A facile neoteric technique to achieve [SrF2:Eu3+@SiO2]//[SrF2:Tb3+@SiO2] Janus yolk–shell nanofibers with ideal white-light emission via triple-inhibiting energy transfer between Tb3+ and Eu3+ ions†

Phosphors mostly emit yellow-color fluorescence when intensely luminous Tb³⁺ and Eu³⁺ are directly co-doped in hosts due to energy transfer (ET) from Tb³⁺ to Eu³⁺; therefore, it is hard to achieve white-light emission. To solve this problem, we propose a triple-inhibiting effect strategy to totally inhibit ET between Tb³⁺ and Eu³⁺via a rationally designed one-dimensional nanostructure to achieve ideal white-light emission. As a case study, [SrF₂:Eu³⁺@SiO₂]//[SrF₂:Tb³⁺@SiO₂] Janus yolk–shell nanofibers (JYSNFs) are designed and conveniently constructed by combining di-axis parallel electrospinning with bi-crucible fluorination technology to avoid complex synthetic processes.

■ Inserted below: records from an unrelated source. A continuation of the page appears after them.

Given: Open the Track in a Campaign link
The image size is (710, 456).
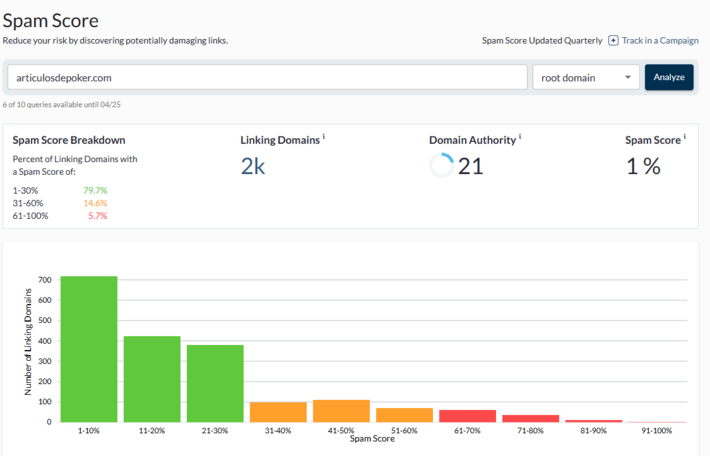Looking at the screenshot, I should click(660, 41).
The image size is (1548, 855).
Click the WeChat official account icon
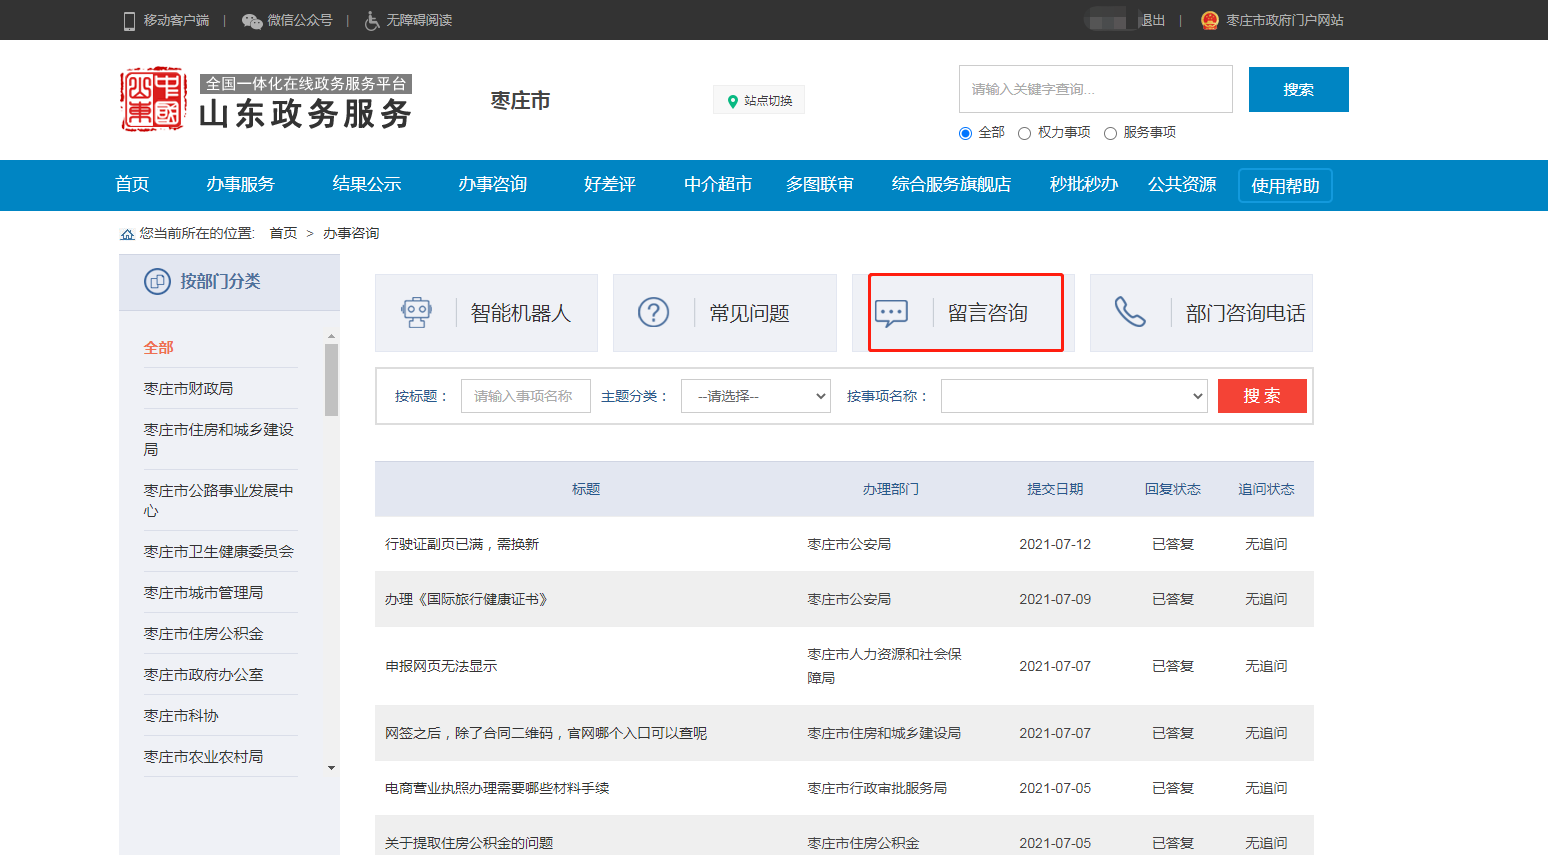point(252,21)
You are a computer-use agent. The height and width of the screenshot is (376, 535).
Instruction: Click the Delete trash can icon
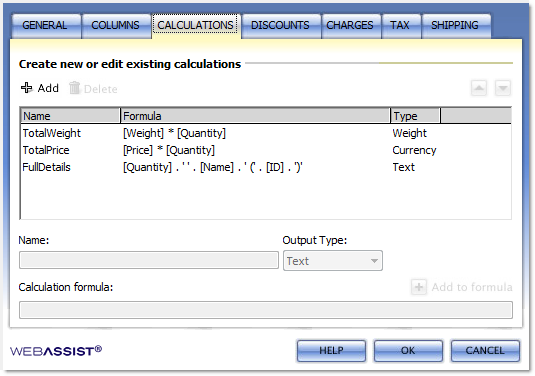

The Janus yolk–shell nanofiber is formed by two parallel-bound yolk–shell nanofibers, and thus, six functional partitions in the Janus yolk–shell nanofiber are realized. The Janus yolk–shell nanofiber structure confines Tb³⁺ and Eu³⁺ in their respective core layers with protection and isolation of outer-layer SiO₂ and voids to achieve a triple-inhibiting effect to fully avoid ET between Tb³⁺ and Eu³⁺, realizing ideal white-light emission and tunable luminescence of JYSNFs. The design concept and technology provide theoretical and technical support for developing a new type rare earth luminescent materials by prohibiting ET between activators. The Janus yolk–shell nanofiber with six partitions is extended to achieve poly-functions via shunning baleful mutual interferences among various functions.